I’m enjoying the beginning of a two-week vacation! Lots of
sleeping, eating good food and enjoying the company of family. There is also
reading leisurely, which I already do regularly even when I’m not on vacation.
What better way to start than with The Slow Professor: Challenging the Culture of Speed in the Academy by Maggie
Berg and Barbara Seeber. I first heard about this book from an Inside HigherEd review. Then, my university organized a faculty summer book club to read it, so
I signed up. (It’s a short read – purposefully so, otherwise you won’t start
reading it because you might feel daunted by the tyranny of time, a subject
tackled by the book.) Since one of my goals for the summer is taking the time
to think by slowing my pace, I decided to start reading the book on the long
plane ride. That way, I could read several pages or sections, then close my
eyes, and think! The importance of taking the time to think, and its importance
to teaching and scholarship, is one key message from Berg and Seeber.
The book takes inspiration from the Slow Food movement
rebelling against the modern agricultural industrial complex. Here, the culprit
is the corporatization of the university. Having taken on heavy administrative
tasks the last few years (before taking a break this year), much of the book
resonates with me. Perhaps I was also primed by reading books about the history
of universities and how administration has taken an increasing role from the
managerial world, in some aspects for the better, but in many other aspects for
the worse. There is no simple solution. Berg and Seeber do not provide one – that
is not their aim. And anyone who claims to have found the magic bullet to
“solve this problem” should probably not be believed. These are the folks who
got us into this situation in the first place.
This reminds me of an essay a couple of months ago by David
West titled The Managerial University: A Failed Experiment? It’s a striking and succinct summary of the problem. Here’s
the third paragraph that sets the stage for the essay: “In their enthusiasm for the
‘new managerialism’ and the ‘modern university’, however, politicians,
bureaucrats and those academics who have hitched their fortunes to the new
model seem wilfully blind to the practical results of their reforms. There is
some truth in their criticisms of the old idea of the university, but in practice
the management of the modern university also leaves too much to be desired.
Some of the problems that beset the new model were anticipated by sceptical
academics.

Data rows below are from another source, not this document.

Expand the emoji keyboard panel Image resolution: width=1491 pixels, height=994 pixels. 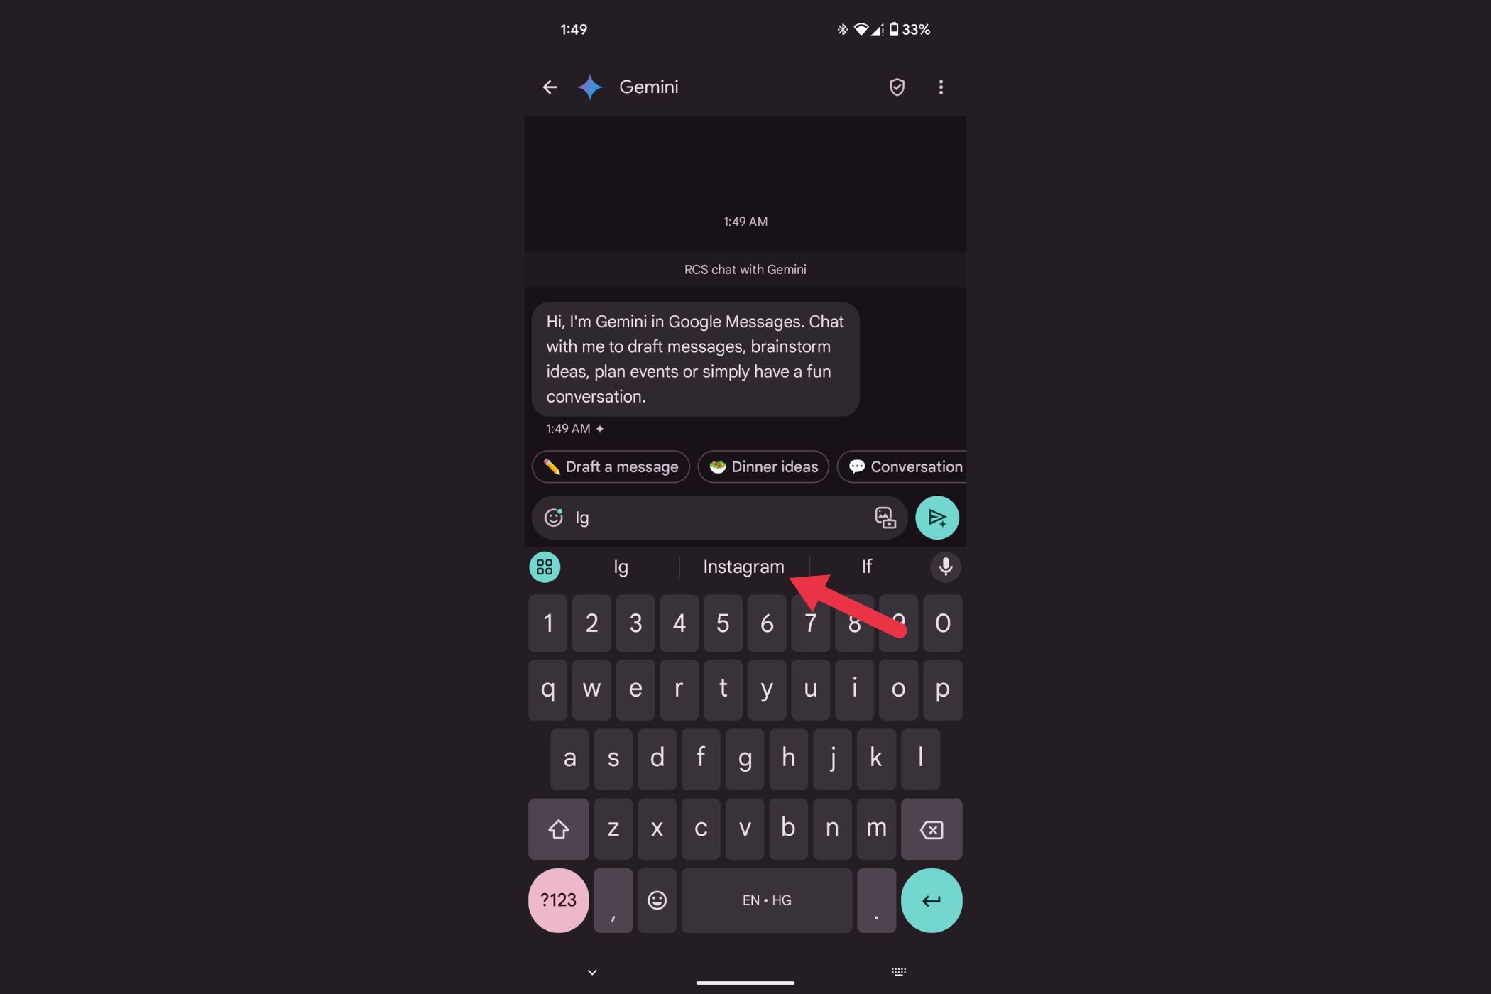pyautogui.click(x=657, y=899)
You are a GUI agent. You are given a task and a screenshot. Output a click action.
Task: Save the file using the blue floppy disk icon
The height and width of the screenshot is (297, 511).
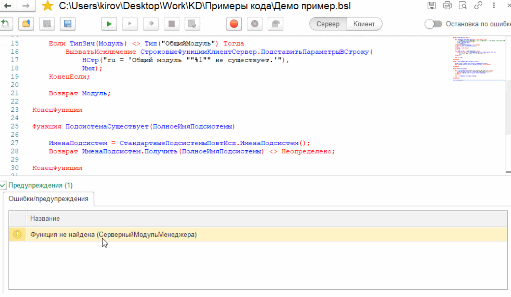(68, 24)
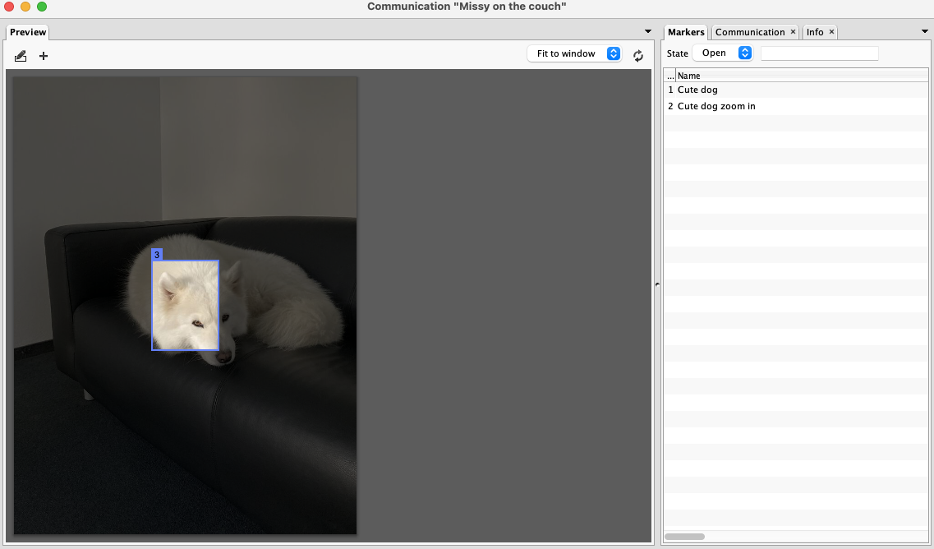Switch to the Info tab

(815, 32)
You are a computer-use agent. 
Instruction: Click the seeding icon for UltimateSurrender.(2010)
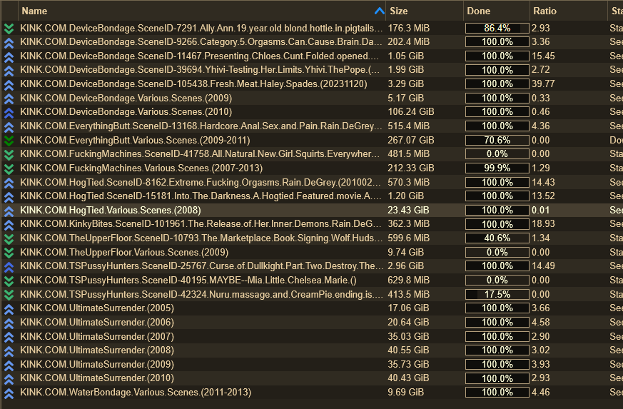[x=9, y=378]
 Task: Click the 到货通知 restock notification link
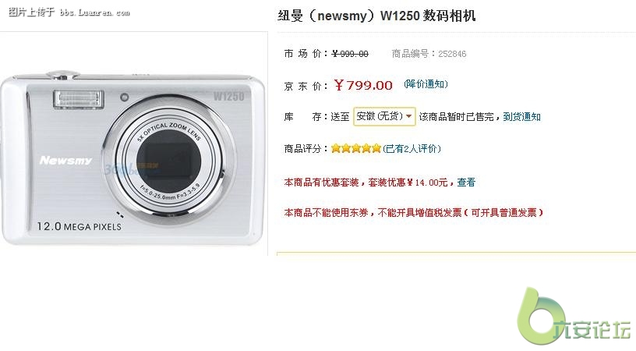coord(521,117)
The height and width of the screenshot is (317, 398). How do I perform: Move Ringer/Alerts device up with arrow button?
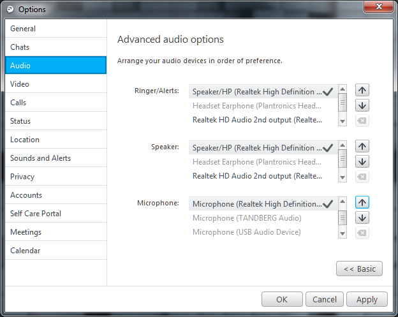(x=362, y=90)
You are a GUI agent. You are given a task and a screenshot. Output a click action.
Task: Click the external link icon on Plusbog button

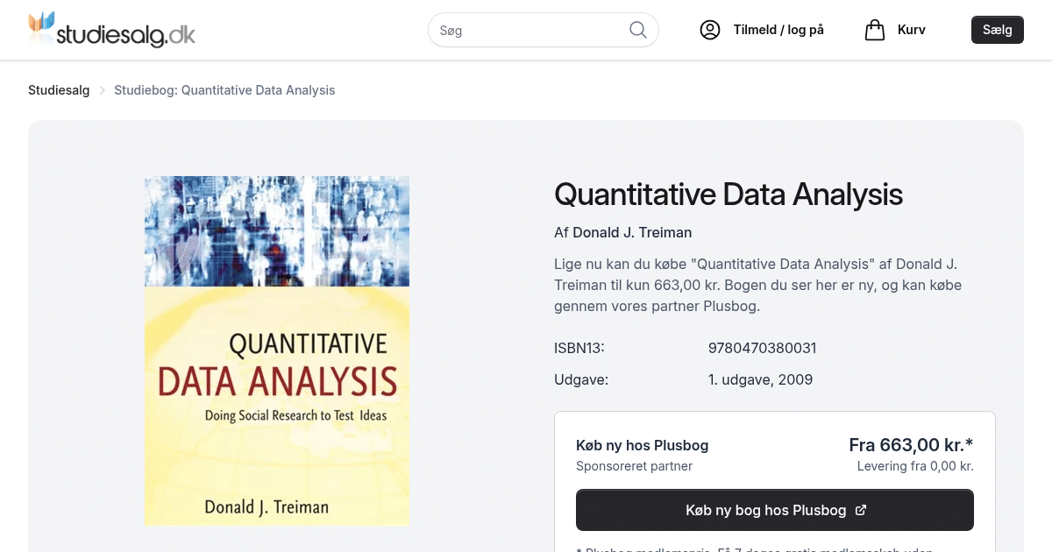coord(861,510)
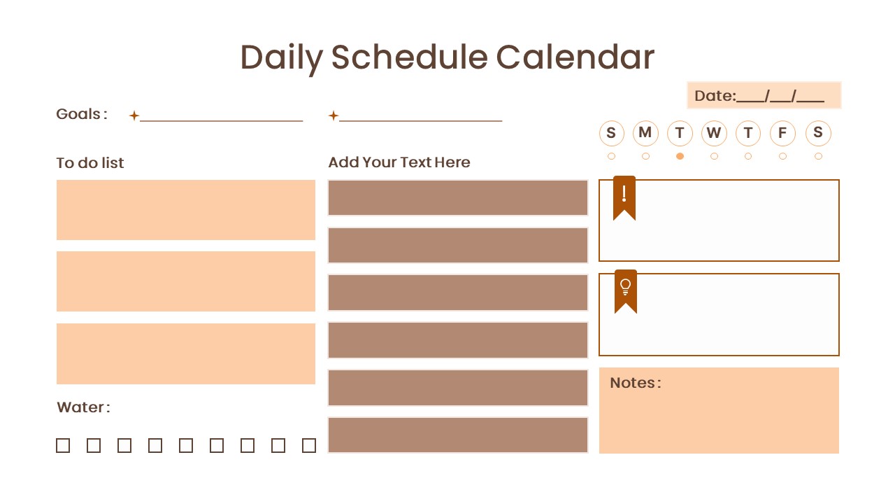
Task: Click the 'Daily Schedule Calendar' title
Action: [448, 57]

Their criticisms were dismissed as the products of antiquated
thinking and self-interest. What can you expect from academics defending their
own privileges.”
While Berg and Seeber exhort faculty to band together as a
community to resist the corporatization of the university, this message is not
shouted from the rooftops. Rather, it is weaved into a narrative that emphasizes
the benefits of slow-thinking, not slowness in terms of speed but rather in
terms of richness and enjoyment. There is a chapter devoted to the enjoyment of
teaching as a Slow Professor, and another that discusses research and
scholarship. There is also an interesting chapter on ‘collegiality’ and
community-building, as a counterpoint to the individualistic competitive ethos
that permeates corporate culture at its base. This gives the book a very
different tone from the more militant warnings of crisis (which have their
place). Perhaps if we applied some slow-thinking to the current situation, we
may collectively approach a multi-faceted response (there is no “one size fits
all”) to the problems plaguing higher education, instead of allowing disruptive
demagogues to hold sway. Disruption in itself is not a bad thing, but if we are
students of history, we should know that what seems shiny and new is often the
repackaging of old ideas – and we should be reflective and skeptical as
academics.
What else did I bring along for my vacation reading? Two
books that I have recently read, that could do with another round at a slower
and more reflective pace. I mentioned one in a previous blog post, The Vital Question, by Nick Lane on an
interesting and provocative scenario for locating the origin-of-life in
hydrothermal vents. The other is a short but provocative book on learning and
teaching by Frank Smith, The Book of Learning and Forgetting. Here’s the teaser: If you really want to learn
something, there is nothing that can stop you. If you have no interest in
learning something, all the novel pedagogy and tricks will be of no use,
because you will simply forget what you are cramming as soon as you can. The
author traces the institutionalization of learning with unflattering
comparisons to the military complex and managerial standardization, an early
version if you like to the corporate tactics of today.